Wien(b.l.). Vor der Krise waren schlechter Umgang mit Geld und ehemalige Selbstständigkeit Hauptursachen für die Zahlungsunfähigkeit von Privatpersonen. „Mittlerweile ist es die Arbeitslosigkeit“, stellt Hans Grohs, Geschäftsführer der Dachorganisation der Schuldnerberatungen, fest.

Im Schnitt dauert Arbeitslosigkeit in Österreich drei Monate. Das Arbeitslosengeld in Höhe von 55Prozent des Nettoeinkommens reicht zwar oft nicht aus, um Kreditraten und laufende Kosten zu tragen, diese Phase können aber viele mithilfe von Ersparnissen durchtauchen. „Ein Problem ergibt sich, wenn die Arbeitslosigkeit länger dauert“, sagt Grohs. Viele Schuldner würden zu spät dazu übergehen, ihr Budget zu durchforsten, Kosten zu senken und eventuell das Auto abzumelden.

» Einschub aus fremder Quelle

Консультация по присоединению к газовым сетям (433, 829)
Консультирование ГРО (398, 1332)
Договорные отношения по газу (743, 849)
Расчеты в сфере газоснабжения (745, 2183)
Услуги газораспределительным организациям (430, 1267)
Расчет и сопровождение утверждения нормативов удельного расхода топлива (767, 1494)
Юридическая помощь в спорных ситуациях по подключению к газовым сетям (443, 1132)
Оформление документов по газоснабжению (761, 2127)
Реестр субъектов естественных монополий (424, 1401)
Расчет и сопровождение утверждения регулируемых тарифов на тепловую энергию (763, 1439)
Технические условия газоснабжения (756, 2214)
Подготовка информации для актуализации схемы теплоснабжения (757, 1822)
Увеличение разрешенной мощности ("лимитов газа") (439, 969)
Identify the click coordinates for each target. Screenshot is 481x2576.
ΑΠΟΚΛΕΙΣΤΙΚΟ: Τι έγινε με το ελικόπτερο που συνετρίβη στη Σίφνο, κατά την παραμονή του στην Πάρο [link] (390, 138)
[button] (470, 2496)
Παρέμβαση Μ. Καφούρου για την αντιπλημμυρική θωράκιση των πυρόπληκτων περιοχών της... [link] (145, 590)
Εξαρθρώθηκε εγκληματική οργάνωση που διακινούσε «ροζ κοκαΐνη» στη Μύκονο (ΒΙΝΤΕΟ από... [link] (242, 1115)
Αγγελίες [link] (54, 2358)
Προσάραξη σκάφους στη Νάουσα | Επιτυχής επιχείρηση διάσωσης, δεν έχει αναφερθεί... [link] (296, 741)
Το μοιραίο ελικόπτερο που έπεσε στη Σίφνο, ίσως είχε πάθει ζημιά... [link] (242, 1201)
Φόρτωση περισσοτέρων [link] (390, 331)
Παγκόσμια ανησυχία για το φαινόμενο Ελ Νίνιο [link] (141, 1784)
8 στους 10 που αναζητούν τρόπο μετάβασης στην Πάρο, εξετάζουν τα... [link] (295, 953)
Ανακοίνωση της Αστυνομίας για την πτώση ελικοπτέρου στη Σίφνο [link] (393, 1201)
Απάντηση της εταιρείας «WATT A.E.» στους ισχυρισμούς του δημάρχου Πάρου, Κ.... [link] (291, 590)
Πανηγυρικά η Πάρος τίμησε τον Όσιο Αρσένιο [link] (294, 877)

Seit Jahresbeginn 2262 Pleiten

Das sieht auch Georg Kantner vom Kreditschutzverband von 1870 (KSV) so: Wer seine Kreditraten nicht begleichen kann, dem wird oft das gesamte Darlehen fällig gestellt. So komme es zur Zahlungsunfähigkeit. Derzeit seien 100.000 bis 150.000 Personen insolvent, schätzt Kantner. Tendenz steigend. In der Insolvenzstatistik werde sich die Krise aber erst mit Verzögerung bemerkbar machen.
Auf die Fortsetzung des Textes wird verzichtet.